Pointing lines for text and elements
'''
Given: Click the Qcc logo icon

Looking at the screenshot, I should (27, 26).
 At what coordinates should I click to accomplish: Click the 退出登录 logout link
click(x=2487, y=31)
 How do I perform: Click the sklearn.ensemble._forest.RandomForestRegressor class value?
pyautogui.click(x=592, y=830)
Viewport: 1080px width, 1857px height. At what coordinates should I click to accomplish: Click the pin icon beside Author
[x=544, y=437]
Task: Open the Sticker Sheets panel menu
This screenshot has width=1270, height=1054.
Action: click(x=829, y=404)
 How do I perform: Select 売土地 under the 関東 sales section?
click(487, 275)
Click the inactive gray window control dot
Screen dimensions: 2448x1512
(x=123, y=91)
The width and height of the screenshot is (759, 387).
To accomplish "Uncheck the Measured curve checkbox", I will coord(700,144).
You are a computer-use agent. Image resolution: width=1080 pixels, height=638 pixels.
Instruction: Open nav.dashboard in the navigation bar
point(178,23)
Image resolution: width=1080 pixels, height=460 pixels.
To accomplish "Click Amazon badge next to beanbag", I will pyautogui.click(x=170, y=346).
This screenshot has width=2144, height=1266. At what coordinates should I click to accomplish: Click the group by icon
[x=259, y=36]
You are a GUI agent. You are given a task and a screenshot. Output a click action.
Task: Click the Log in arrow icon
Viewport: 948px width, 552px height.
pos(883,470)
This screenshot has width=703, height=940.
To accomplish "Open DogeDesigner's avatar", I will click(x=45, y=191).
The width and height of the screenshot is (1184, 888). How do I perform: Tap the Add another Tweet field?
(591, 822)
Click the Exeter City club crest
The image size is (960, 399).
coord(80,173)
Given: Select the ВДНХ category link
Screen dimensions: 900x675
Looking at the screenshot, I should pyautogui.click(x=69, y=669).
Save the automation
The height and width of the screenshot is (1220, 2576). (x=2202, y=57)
'''
[THE TASK]
Copy the lines verbatim, from the first one through the line containing "point(178,23)", including that line.

[SOLUTION FOR THIS PROBLEM]
Given: Click the Qcc logo icon

Looking at the screenshot, I should (27, 26).
 At what coordinates should I click to accomplish: Click the 退出登录 logout link
click(x=2487, y=31)
 How do I perform: Click the sklearn.ensemble._forest.RandomForestRegressor class value?
pyautogui.click(x=592, y=830)
Viewport: 1080px width, 1857px height. At what coordinates should I click to accomplish: Click the pin icon beside Author
[x=544, y=437]
Task: Open the Sticker Sheets panel menu
This screenshot has width=1270, height=1054.
Action: click(x=829, y=404)
 How do I perform: Select 売土地 under the 関東 sales section?
click(487, 275)
Click the inactive gray window control dot
Screen dimensions: 2448x1512
(x=123, y=91)
The width and height of the screenshot is (759, 387).
To accomplish "Uncheck the Measured curve checkbox", I will coord(700,144).
You are a computer-use agent. Image resolution: width=1080 pixels, height=638 pixels.
Instruction: Open nav.dashboard in the navigation bar
point(178,23)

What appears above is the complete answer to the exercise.